Overall, I’m definitely WAY more organized (here are some of my favorite tools), and I value planning a lot more than I did when I was living alone. Things like a Roborock vacuum get me really excited. Or even just following recipes and meal planning (here are some of my favorite recipes) feels way better and more useful now. I noticed that when things are everywhere, and there are just pockets of mess throughout the house, everyone becomes a little bit overwhelmed. Staying on top of everything makes being home a lot more enjoyable. I love that for us!

Those are surface challenges, or I guess, “first-world problems.” But there are deeper challenges that I’ve had to learn to navigate as well. When you live alone and are dating your partner, it’s very easy to go home and decompress after a disagreement. When you’re living together, it’s a little harder, and I feel like this requires a more mature and evolved set of communication skills. Something I’m fortunate to have learned through premarital counseling and solo therapy. 

Generally, we don’t have many disagreements, but we do have more now that we live together. It’s much easier to stonewall each other or ignore someone if you aren’t in the same house. Now, our goal is to reconcile as soon as possible. This means that it usually just takes one of us to apologize and be really intentional about the way we communicate with each other. Not hurting feelings, name-calling, or blaming. There’s a lot of thinking before we speak here. And of course, as Ephesians 4:26-27 says, we try our best not to go to bed angry. 

I used to think that if you argued or disagreed, it meant that your relationship wasn’t functional and it probably wasn’t a good fit. Now I know that they aren’t always a bad thing. There’s this book I love called The 7 Principles for Making Marriage Work by John Gottman. I highly recommend it! Disagreements usually lead to a palpable disconnect between partners. Through his book, not only have I learned that not all disagreements are bad, but I’ve learned that the most important thing is how quickly we can get back to being connected. 

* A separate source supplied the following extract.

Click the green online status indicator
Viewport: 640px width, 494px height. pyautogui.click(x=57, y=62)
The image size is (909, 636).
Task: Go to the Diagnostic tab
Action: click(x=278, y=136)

We’ll always have challenges, and I’m so thankful that we are constantly working on ourselves and our relationship so that we can have the appropriate tools to navigate those challenges. But we’ll always have fun moments, too! When we were dating and had our own apartments, I used to hateeee leaving. Always wanted to stay and hang out forever. You know that feeling in the early days of dating! We just enjoyed each other’s company so much and neither of us wanted to part. Now, we get to hang out forever, whenever we want! That constant companionship is really nice. Don’t get me wrong. I value alone time, and we both still make time for our friends, but when I lived alone, I did experience moments of loneliness. This makes it all the better. We can have alone time if we want it, and we can spend time together. 

I’m saving the best for last! I love having MJ with us. He’s just such a joy. There’s no particular instance I can think of or some specific memory that stands out. There’s just joy in everything when he’s around. From little moments like putting him to bed or waking him up. Random funny/cute things he says. I keep using the word “joy,” but it really is such a JOY. When life is hard, or I’m having a stressful day, I’ll look at MJ, and he’ll just be hanging out. Doing innocent child-like things off on his own. It serves as such a great reminder to take life a little less seriously sometimes. Having a bonus son has brought such a new purpose into my life, and it really feels like a gift.

I hope this was helpful. My goal is to be more transparent about this kind of stuff because these are topics that I wish I heard more people I personally follow talk about. Though I love seeing the baecations and the fun home renovations, I also appreciate when people share the things no one can see. That foundation-building process is everything, and I hope that getting a small glimpse into mine is helpful!